Nessa beleza expressiva, a narrativa não elege o mistério como gênero, é apenas – e muito, e tanto – um conto que olha para a infância construtora de temores e fantasias, a infância de seres pequenos que movimentam a cabeça para o alto quando querem ou precisam ver os grandes, infância que elege figuras para nelas projetarimagens do herói ou do bandido, na euforia do que se abre para a admiração ou se fecha para a ameaça, o enigma.
A casa que abriga
Duas casas e algumas ruas são espaços que ancoram a narrativa. Inicialmente apresenta-se uma casa com varanda, “alta e grandona”, de número 88, sob um foco específico, no detalhe do número.
Após apresentação do conflito, o leitor prossegue pelo desenvolvimento narrativo guiado pelos passos do personagem que enfrenta heroicamente seus temores, até a distensão, até chegar, acolhido, a um abrigo. O menino se aproxima da casa, do botãozinho vermelho da campainha que ele aperta “e a porta se abre sozinha”... Eis o desfecho da narrativa, em que a casa do medo se abre para o companheirismo, aproximando “o” menino – um ser definido – a “uma mulher gigante” – antes indefinida, que se tornou específica, porque agora se denomina Rosa, Rosa Vandersmissen, nome que surpreende o menino.
A casa que no início abriga uma gigante, “um fantasma”, que antes separa dois universos, no desfecho integra, agrega e abriga uma nova amizade, depois da tensionada fantasia do personagem:
“Sem ela (a casa), o homem seria um ser disperso. Ela mantém o homem através das tempestades do céu e das tempestades da vida. Ela é corpo e alma. É o primeiro mundo do ser humano. Antes de ‘ser atirado ao mundo’, como o professam os metafísicos apressados, o homem é colocado no berço da casa. E sempre, em nossos devaneios, a casa é um grande berço.”
Gaston Bachelard1
Não se importe o leitor nesta leitura com o que se revela do enredo, porque há ainda muito o que se pensar e sentir nos caminhos dessa obra. Há o que imaginar e espaços a serem preenchidos, como por exemplo, em relação à tão significativa figura do gato (especialmente nas páginas 25, 26 e 29).
É assim, com respeito pela infância e muita poesia na palavra, que o estilo de De Kockere discorre uma narrativa poetizada pela linguagem e pela abordagem do tema tão próprio às crianças – a fantasia, o medo que repele e o medo como força de atração.
Literatura maiúscula, como se viu, porque De Kockere é também poeta e o uso que faz da linguagem é predominantemente estético. O autor nasceu na Bélgica, formou-se professor mas se tornou jornalista, trabalhou em revistas infantis e se fez conhecido por livros de poesia para crianças.
· · ·
◆ **Tarefa obrigatória**
Explique, em uma a três frases e com base no texto fornecido, por que a obra de De Kockere é chamada de "Literatura maiúscula".
· · ·
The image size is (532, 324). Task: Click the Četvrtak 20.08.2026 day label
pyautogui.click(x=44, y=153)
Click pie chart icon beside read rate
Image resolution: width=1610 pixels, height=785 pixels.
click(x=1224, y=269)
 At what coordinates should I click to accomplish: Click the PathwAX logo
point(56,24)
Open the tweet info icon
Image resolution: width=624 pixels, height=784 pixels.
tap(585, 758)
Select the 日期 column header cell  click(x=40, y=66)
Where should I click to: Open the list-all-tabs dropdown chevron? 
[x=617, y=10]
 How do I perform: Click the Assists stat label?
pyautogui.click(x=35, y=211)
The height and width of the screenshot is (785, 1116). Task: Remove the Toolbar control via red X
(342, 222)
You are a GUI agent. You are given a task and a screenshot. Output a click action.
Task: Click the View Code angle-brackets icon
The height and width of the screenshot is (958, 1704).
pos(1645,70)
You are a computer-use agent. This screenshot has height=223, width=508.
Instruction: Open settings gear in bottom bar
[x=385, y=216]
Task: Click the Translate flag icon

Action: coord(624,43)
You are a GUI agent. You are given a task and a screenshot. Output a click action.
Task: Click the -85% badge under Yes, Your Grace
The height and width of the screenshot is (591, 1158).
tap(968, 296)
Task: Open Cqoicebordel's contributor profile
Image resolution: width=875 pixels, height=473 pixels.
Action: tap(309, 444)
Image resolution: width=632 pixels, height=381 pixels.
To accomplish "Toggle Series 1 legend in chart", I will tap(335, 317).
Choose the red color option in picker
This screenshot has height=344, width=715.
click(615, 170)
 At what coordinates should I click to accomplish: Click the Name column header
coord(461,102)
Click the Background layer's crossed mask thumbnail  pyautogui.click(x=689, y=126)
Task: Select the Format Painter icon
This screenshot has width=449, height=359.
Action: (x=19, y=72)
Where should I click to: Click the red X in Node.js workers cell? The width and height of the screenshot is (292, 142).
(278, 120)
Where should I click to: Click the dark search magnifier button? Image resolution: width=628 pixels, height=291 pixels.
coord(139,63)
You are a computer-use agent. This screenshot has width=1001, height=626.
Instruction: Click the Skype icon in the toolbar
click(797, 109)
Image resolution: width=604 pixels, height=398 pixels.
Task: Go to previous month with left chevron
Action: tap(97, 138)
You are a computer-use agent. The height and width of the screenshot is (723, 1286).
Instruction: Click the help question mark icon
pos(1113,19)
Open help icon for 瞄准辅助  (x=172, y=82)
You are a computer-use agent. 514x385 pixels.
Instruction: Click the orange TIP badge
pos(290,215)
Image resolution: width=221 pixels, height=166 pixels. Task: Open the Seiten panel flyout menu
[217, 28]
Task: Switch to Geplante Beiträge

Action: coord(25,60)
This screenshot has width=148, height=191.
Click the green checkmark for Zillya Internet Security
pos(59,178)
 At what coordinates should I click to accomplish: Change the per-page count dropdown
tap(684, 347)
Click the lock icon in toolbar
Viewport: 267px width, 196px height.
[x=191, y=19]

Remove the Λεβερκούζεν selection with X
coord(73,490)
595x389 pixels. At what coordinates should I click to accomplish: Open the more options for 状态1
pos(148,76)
· · ·
◆ **Resposta abaixo**
A obra é chamada de "Literatura maiúscula" porque De Kockere também é poeta. Além disso, o uso que ele faz da linguagem é predominantemente estético.